Explosives plant to resume work despite probe

? A southeast Kansas explosives plant is preparing to resume manufacturing operations, even though the company that once ran the plant remains under a federal criminal investigation.

The license of the Slurry Explosive Corp. was revoked earlier this year. But last week, the Paper, Allied-Industrial, Chemical and Energy Workers International Union said Slurry’s sister company, Universal Tech Corp., applied for the license.

Slurry and Universal are owned by LSB Industries of Oklahoma City.

On April 18, the Bureau of Alcohol, Tobacco and Firearms announced its criminal investigation after the company’s license to manufacture explosives was revoked.

The federal agency had just completed the removal of 4.2 million pounds of explosives from the plant. The plant’s ATF license allowed it to store no more than 90,000 pounds of explosives.

Slurry’s appeal of the revocation was turned down, and the criminal probe continues.

Clive Whiteside, acting plant manager, said Friday when manufacturing operations did resume, Slurry would be a changed plant.

“We’re just making a whole system of changes to the layout and equipment to improve the performance and safety of the operation,” Whiteside said.

Robert Mosley, the ATF director of industry operations based at Kansas City, Mo., said ATF approval of a new license should be forthcoming.

“We’re nearing completion, but not complete,” he said.

In the meantime, Whiteside said plant personnel were continuing to look for the cause of a release of nitric acid fumes Thursday that resulted in the hospitalization of a construction worker and the evacuation of the plant.

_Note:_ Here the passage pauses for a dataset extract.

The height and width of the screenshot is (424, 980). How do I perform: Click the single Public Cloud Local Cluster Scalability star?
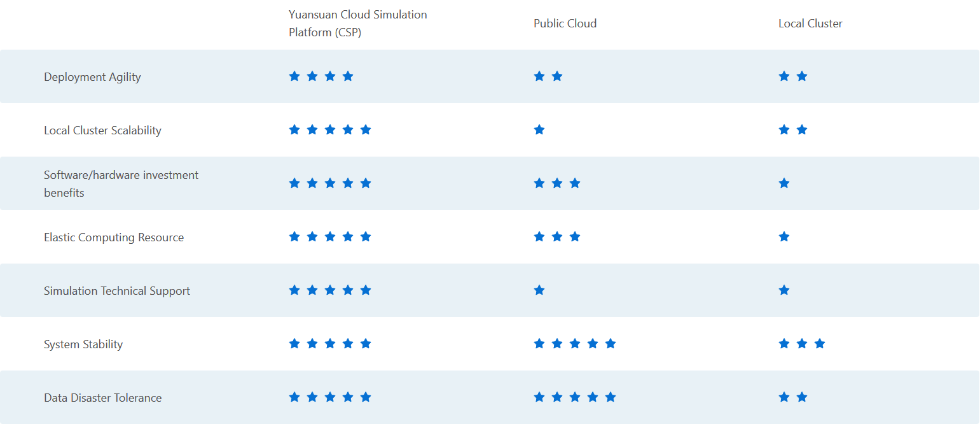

It was the only part of the plant not shut down when the ATF seized it in January in connection with the discovery of a storage-limit violation.

The nitric acid solution produced on the line is not an explosive, but it is used as an ingredient in explosives. Because it is not an explosive, the ATF has no jurisdiction over it.

Whiteside said the hospital kept the worker overnight Thursday after the worker complained of lightheadedness and a sore throat.

Whiteside said he reported the release to the Kansas Department of Health and Environment.